##### EXTRACT PROVIDED #####
Skip to comments.Love rat tamed with a single gene (HELP FOR CLINTON?)
Posted on 06/17/2004 10:35:40 PM PDT by MadIvan
All it needs is a single gene to make the promiscuous meadow vole change its ways (Image: U.S. National Park Service)
They changed the behaviour of the meadow vole, Microtus pennsylvanicus, by implanting a single gene into its genome, and reported their results in the current issue of the journal Nature.
This playboy of the grasslands thinks nothing about mating with several females at one time and leaving them to rear his offspring while he wanders off in search of his next conquest.
But the meadow vole's cousin, the prairie vole (Microtus ochrogaster) is a model of fidelity.
After mating, the male prairie vole sticks close to his partner, protects her jealously and looks after the little ones after they are born.
This is such a rare thing in nature, fewer than 5% of male mammals are monogamous, that the prairie vole has become a celebrity in biology labs.
Previous studies have shown that its brain is studded with receptors for the hormone vasopressin, which seems to encourage pair-bonding.
Intrigued by this, researchers led by Miranda Lim and Larry Young at Emory University in Atlanta, Georgia, implanted a gene for the V1a receptor in question in the brains of the promiscuous meadow voles.
They tucked the gene into a harmless virus that delivered the V1a gene to the ventral pallidum region of the voles' brains.
Lothario behaviour lost
What happened next was dramatic.
Once, the voles were Don Juans forever on the cruise. Now, they had a chosen partner, and would only ever mate with her.
#####
» EXERCISE INSTRUCTIONS
1/ In the vole article, which region of the meadow voles' brains received the V1a gene?
2/ Reproduce the vole article word for word from "This is such" up to and including "next was dramatic.".
3/ According to the vole article, why has the prairie vole become a celebrity in biology labs?
##### DATA PROVIDED #####
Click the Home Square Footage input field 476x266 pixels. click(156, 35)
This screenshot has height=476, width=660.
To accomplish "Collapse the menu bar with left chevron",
#####
» ANSWERS TO THIS EXERCISE
1/ The ventral pallidum.

2/
This is such a rare thing in nature, fewer than 5% of male mammals are monogamous, that the prairie vole has become a celebrity in biology labs.
Previous studies have shown that its brain is studded with receptors for the hormone vasopressin, which seems to encourage pair-bonding.
Intrigued by this, researchers led by Miranda Lim and Larry Young at Emory University in Atlanta, Georgia, implanted a gene for the V1a receptor in question in the brains of the promiscuous meadow voles.
They tucked the gene into a harmless virus that delivered the V1a gene to the ventral pallidum region of the voles' brains.
Lothario behaviour lost
What happened next was dramatic.

3/ The male prairie vole is monogamous. Monogamy is rare in nature, since fewer than 5% of male mammals are monogamous.